You may be interested in a concise variant of MBo's approach, which simplifies in two respects :
firstly by exploiting some of the built in features of the google.maps API to avoid much of the hard math.
secondly by using a 2D model for the calculation of the included angle, in place of MBo's spherical model. I was initially uncertain about the validity of this simplification but satisfied myself with tests in a fork of MBo's fiddle that the errors are minor at all but the largest of circles with respect to the size of the Earth (eg at low zoom levels).
Here's the function :
function getIntersections(circleA, circleB) {
/*
* Find the points of intersection of two google maps circles or equal radius
* circleA: a google.maps.Circle object
* circleB: a google.maps.Circle object
* returns: null if
* the two radii are not equal
* the two circles are coincident
* the two circles don't intersect
* otherwise returns: array containing the two points of intersection of circleA and circleB
*/
var R, centerA, centerB, D, h, h_;
try {
R = circleA.getRadius();
centerA = circleA.getCenter();
centerB = circleB.getCenter();
if(R !== circleB.getRadius()) {
throw( new Error("Radii are not equal.") );
}
if(centerA.equals(centerB)) {
throw( new Error("Circle centres are coincident.") );
}
D = google.maps.geometry.spherical.computeDistanceBetween(centerA, centerB); //Distance between the two centres (in meters)

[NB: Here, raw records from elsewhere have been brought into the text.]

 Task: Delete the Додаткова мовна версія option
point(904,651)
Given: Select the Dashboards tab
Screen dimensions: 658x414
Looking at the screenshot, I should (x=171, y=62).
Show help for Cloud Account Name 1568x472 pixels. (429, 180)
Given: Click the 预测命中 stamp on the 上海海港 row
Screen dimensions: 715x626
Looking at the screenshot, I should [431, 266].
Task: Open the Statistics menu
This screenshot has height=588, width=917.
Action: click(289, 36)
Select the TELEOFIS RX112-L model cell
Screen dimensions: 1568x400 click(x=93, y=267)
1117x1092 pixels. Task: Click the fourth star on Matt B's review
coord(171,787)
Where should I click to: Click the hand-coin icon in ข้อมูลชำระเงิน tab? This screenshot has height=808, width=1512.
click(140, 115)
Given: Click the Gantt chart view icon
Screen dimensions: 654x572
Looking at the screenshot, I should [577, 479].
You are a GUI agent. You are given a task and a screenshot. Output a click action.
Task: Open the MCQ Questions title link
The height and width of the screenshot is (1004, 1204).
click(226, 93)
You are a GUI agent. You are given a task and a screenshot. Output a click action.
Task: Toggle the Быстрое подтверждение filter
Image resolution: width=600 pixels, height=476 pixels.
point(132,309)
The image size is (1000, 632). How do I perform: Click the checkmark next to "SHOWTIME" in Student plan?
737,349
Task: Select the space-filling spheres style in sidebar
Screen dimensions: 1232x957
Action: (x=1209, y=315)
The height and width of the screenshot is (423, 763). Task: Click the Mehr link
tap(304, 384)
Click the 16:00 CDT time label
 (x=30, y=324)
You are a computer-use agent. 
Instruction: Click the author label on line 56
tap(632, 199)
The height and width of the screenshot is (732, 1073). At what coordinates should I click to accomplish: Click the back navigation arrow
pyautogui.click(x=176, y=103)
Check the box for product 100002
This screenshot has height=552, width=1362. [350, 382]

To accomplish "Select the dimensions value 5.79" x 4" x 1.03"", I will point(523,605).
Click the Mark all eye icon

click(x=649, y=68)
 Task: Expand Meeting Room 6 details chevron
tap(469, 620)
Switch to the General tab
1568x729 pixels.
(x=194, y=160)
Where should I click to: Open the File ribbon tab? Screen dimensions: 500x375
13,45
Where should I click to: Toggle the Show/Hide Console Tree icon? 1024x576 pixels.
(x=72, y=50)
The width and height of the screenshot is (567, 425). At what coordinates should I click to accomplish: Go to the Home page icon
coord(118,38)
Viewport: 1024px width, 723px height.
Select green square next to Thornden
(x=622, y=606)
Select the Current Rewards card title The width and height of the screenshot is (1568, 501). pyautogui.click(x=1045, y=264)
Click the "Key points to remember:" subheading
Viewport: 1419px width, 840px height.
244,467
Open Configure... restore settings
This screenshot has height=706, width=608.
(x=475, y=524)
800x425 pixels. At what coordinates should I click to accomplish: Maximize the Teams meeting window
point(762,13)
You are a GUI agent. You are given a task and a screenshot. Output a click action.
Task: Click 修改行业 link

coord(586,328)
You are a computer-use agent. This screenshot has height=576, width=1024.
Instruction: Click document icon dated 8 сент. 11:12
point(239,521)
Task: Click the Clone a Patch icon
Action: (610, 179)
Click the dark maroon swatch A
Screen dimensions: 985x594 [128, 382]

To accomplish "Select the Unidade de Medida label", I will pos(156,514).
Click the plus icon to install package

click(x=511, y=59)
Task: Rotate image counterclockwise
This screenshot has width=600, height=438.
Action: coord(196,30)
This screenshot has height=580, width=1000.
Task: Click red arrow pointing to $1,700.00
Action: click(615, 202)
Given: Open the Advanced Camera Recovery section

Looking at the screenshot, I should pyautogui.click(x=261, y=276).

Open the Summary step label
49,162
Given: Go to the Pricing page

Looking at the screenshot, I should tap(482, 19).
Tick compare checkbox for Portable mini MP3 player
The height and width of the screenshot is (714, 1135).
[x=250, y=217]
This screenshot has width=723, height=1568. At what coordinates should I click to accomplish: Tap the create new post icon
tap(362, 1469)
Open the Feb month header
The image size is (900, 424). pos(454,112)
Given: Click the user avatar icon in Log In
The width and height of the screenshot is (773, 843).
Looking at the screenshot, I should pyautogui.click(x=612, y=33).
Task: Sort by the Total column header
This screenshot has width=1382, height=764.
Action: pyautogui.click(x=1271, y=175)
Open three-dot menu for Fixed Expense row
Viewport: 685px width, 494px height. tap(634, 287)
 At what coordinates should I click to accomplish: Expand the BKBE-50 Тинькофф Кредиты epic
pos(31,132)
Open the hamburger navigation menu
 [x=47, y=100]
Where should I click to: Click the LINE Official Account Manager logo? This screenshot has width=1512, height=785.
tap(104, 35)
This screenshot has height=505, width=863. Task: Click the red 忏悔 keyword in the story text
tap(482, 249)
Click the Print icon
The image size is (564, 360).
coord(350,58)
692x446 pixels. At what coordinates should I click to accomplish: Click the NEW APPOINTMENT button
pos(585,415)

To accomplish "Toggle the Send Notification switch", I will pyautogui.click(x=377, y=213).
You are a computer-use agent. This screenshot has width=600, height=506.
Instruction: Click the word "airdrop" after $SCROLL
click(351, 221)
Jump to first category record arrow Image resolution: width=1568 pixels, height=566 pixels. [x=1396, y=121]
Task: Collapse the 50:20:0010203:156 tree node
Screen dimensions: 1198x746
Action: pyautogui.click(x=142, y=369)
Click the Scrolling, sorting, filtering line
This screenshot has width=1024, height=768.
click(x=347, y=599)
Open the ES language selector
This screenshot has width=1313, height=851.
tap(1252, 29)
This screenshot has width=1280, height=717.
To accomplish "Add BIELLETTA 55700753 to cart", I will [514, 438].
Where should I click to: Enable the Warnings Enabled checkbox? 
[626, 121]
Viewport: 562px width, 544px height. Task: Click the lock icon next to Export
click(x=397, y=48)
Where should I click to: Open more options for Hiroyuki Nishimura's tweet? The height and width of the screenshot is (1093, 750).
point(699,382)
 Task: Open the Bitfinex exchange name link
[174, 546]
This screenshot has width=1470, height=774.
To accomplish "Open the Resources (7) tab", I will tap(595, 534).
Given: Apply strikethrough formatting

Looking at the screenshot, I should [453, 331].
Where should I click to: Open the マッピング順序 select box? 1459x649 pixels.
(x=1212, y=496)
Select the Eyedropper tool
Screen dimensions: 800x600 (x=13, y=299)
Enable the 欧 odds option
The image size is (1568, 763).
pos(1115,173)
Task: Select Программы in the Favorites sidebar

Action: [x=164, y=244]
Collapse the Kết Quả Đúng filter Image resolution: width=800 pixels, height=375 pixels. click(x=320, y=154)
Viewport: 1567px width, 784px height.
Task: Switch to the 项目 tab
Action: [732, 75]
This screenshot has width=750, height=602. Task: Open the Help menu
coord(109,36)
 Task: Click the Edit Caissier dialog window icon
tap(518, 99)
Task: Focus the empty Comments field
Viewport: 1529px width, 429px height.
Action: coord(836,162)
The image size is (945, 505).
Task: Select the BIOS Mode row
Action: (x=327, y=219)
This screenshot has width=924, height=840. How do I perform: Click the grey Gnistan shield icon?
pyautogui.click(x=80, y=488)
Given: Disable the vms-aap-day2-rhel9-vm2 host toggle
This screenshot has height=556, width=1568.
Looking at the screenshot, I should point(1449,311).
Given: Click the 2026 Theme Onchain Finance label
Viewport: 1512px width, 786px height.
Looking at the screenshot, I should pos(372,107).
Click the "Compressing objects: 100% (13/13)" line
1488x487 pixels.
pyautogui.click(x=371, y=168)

// Check that the two circles intersect
if(D > (2 * R)) {
throw( new Error("Circles do not intersect.") );
}
h = google.maps.geometry.spherical.computeHeading(centerA, centerB); //Heading from centre of circle A to centre of circle B. (in degrees)
h_ = Math.acos(D / 2 / R) * 180 / Math.PI; //Included angle between the intersections (for either of the two circles) (in degrees). This is trivial only because the two radii are equal.
//Return an array containing the two points of intersection as google.maps.latLng objects
return [
google.maps.geometry.spherical.computeOffset(centerA, R, h + h_),
google.maps.geometry.spherical.computeOffset(centerA, R, h - h_)
];
}
catch(e) {
console.error("getIntersections() :: " + e.message);
return null;
}
}
No disrespect to MBo by the way - it's an excellent answer.